[Opening GIVEN DATA section]
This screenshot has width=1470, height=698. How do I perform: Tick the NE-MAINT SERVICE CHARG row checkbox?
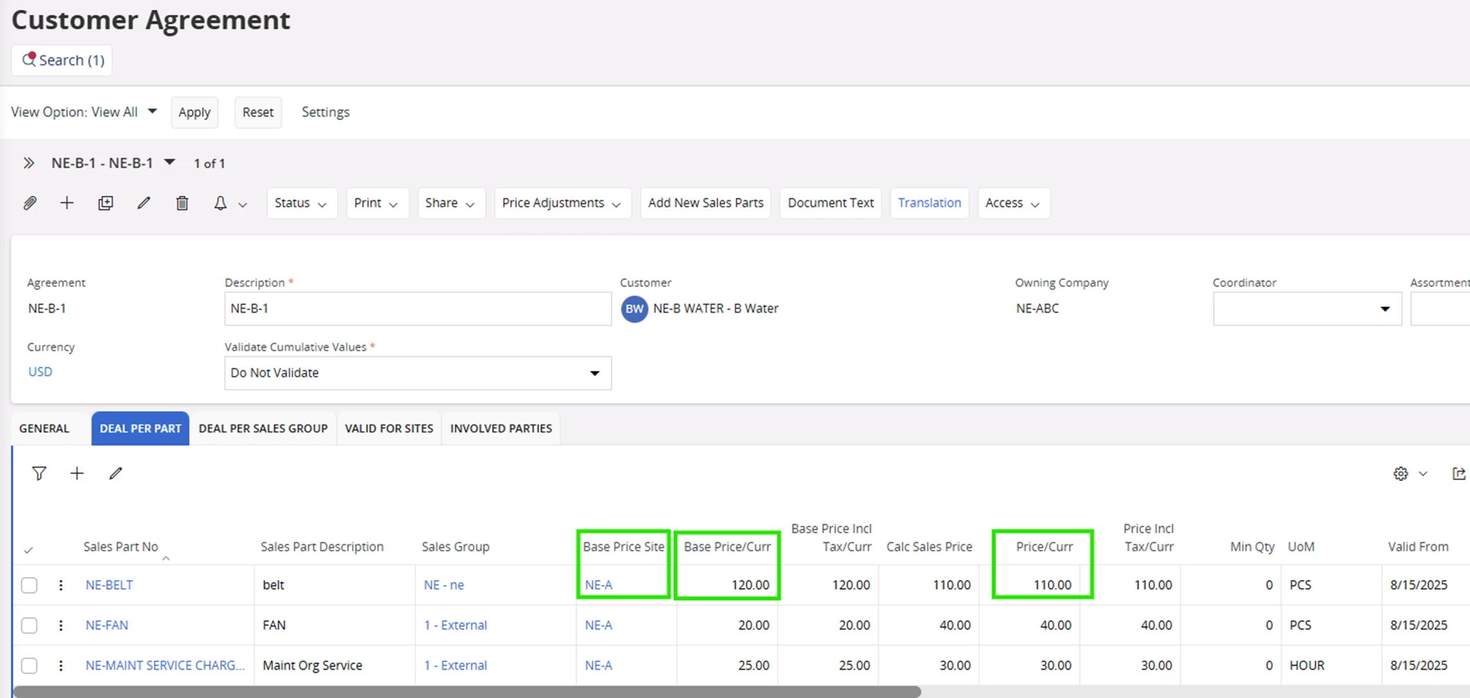point(29,665)
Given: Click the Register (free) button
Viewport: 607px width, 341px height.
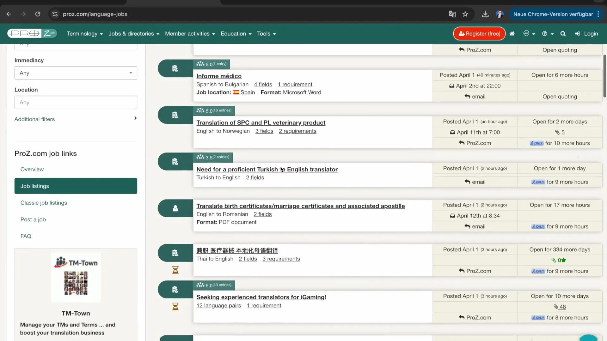Looking at the screenshot, I should tap(479, 33).
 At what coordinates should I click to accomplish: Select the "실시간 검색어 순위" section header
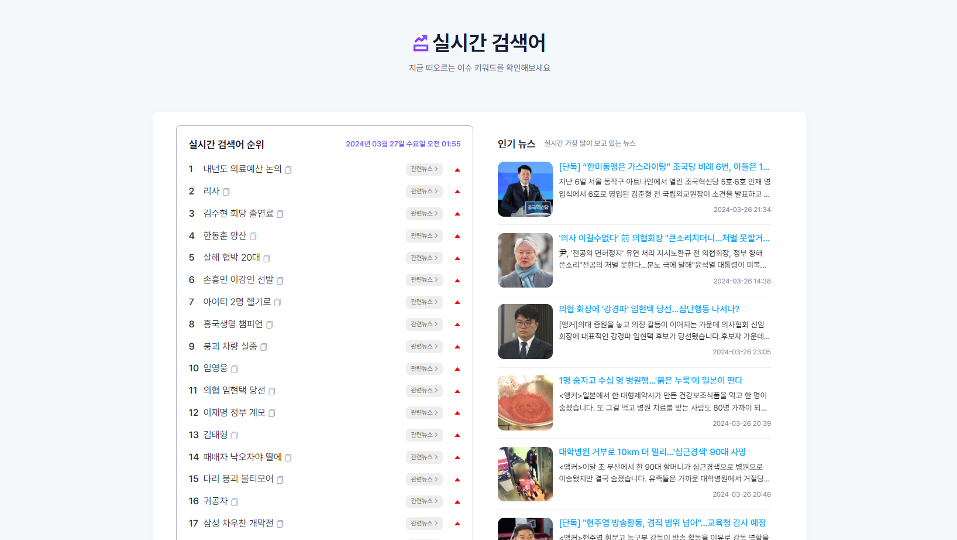226,145
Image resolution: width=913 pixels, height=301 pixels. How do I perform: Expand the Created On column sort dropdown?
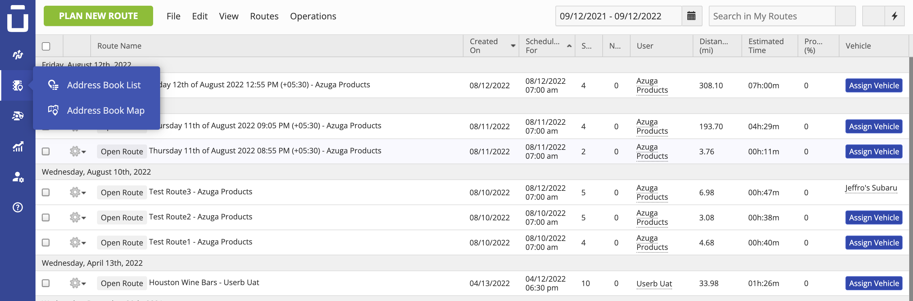[x=513, y=45]
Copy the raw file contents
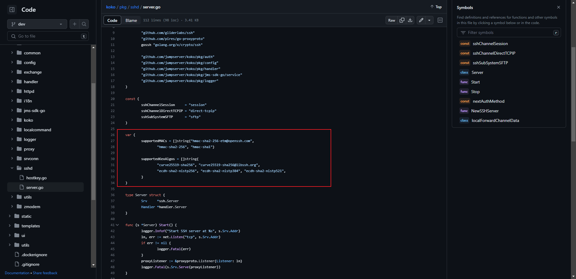The image size is (576, 279). [402, 20]
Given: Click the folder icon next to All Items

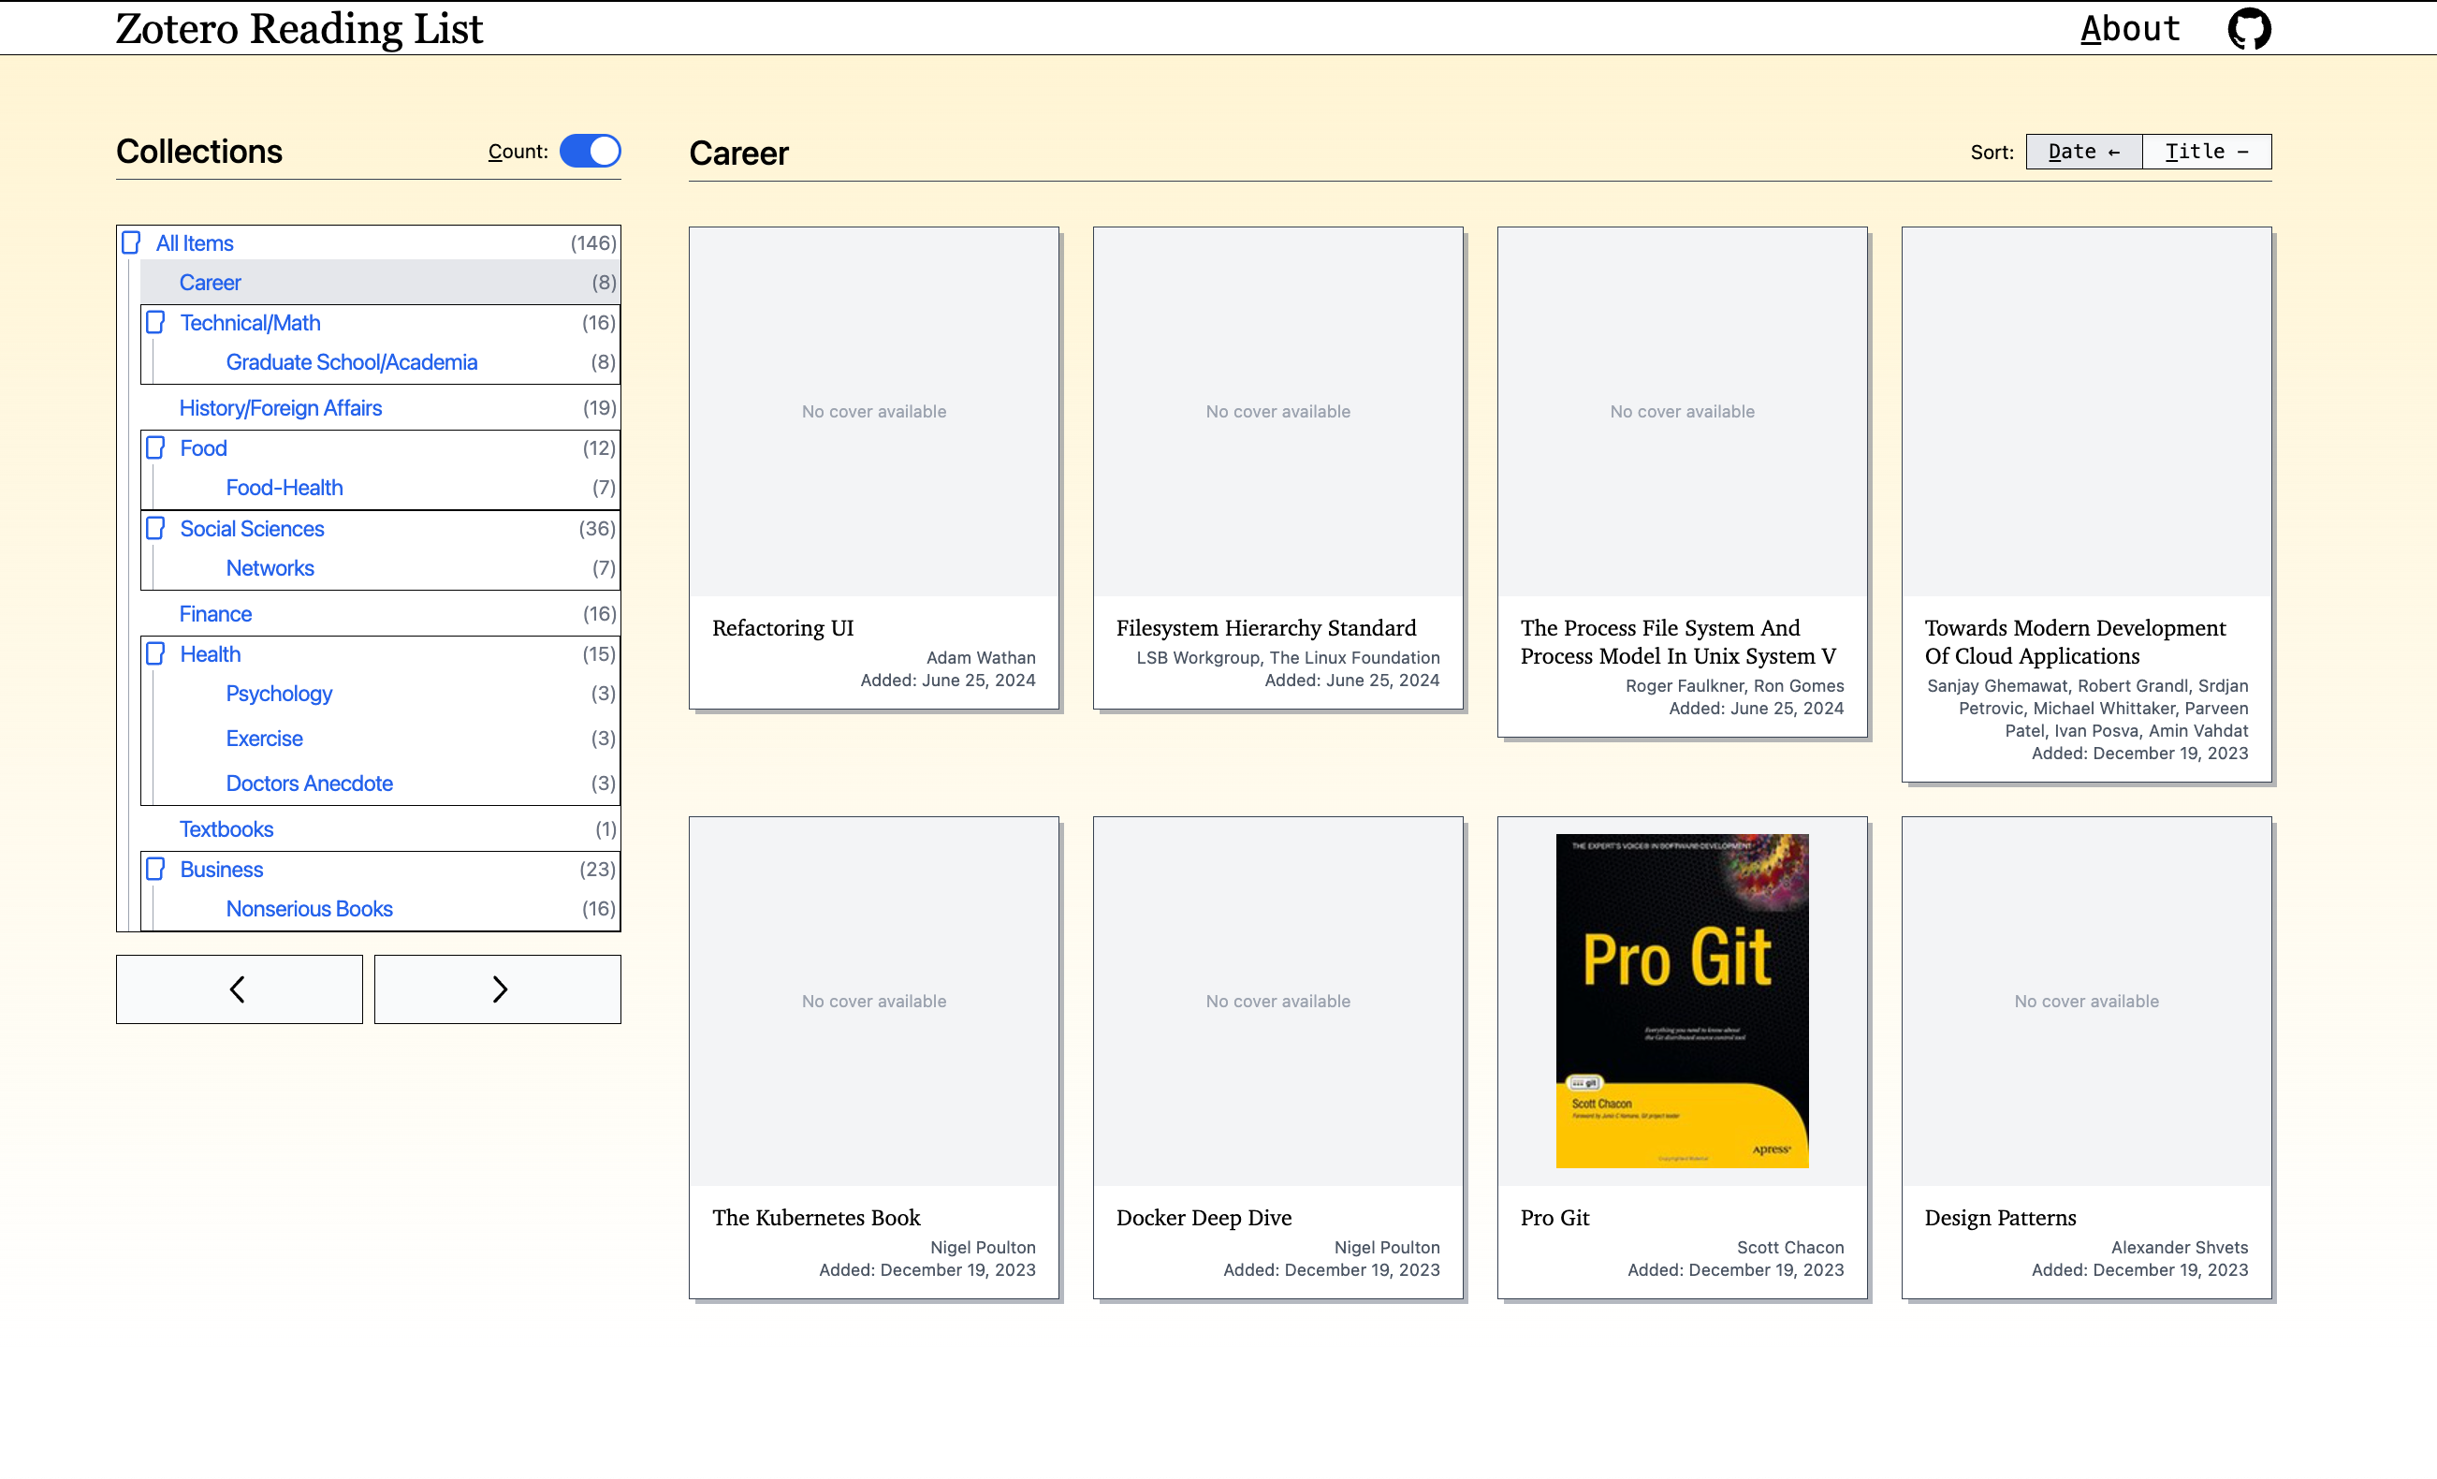Looking at the screenshot, I should click(131, 242).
[Closing GIVEN DATA section]
[WHAT NEEDS TO BE DONE]
Skip the pictures. Restate everything else in the records word for word.

[ANSWER FOR THE TASK]
This screenshot has width=1470, height=698. How do I perform: Tick the NE-MAINT SERVICE CHARG row checkbox?
point(29,665)
Given: Click the Register (free) button
Viewport: 607px width, 341px height.
Looking at the screenshot, I should tap(479, 33).
 At what coordinates should I click to accomplish: Select the "실시간 검색어 순위" section header
226,145
Image resolution: width=913 pixels, height=301 pixels. How do I perform: Expand the Created On column sort dropdown?
[x=513, y=45]
Copy the raw file contents
The image size is (576, 279). [402, 20]
Given: Click the folder icon next to All Items

Looking at the screenshot, I should click(131, 242).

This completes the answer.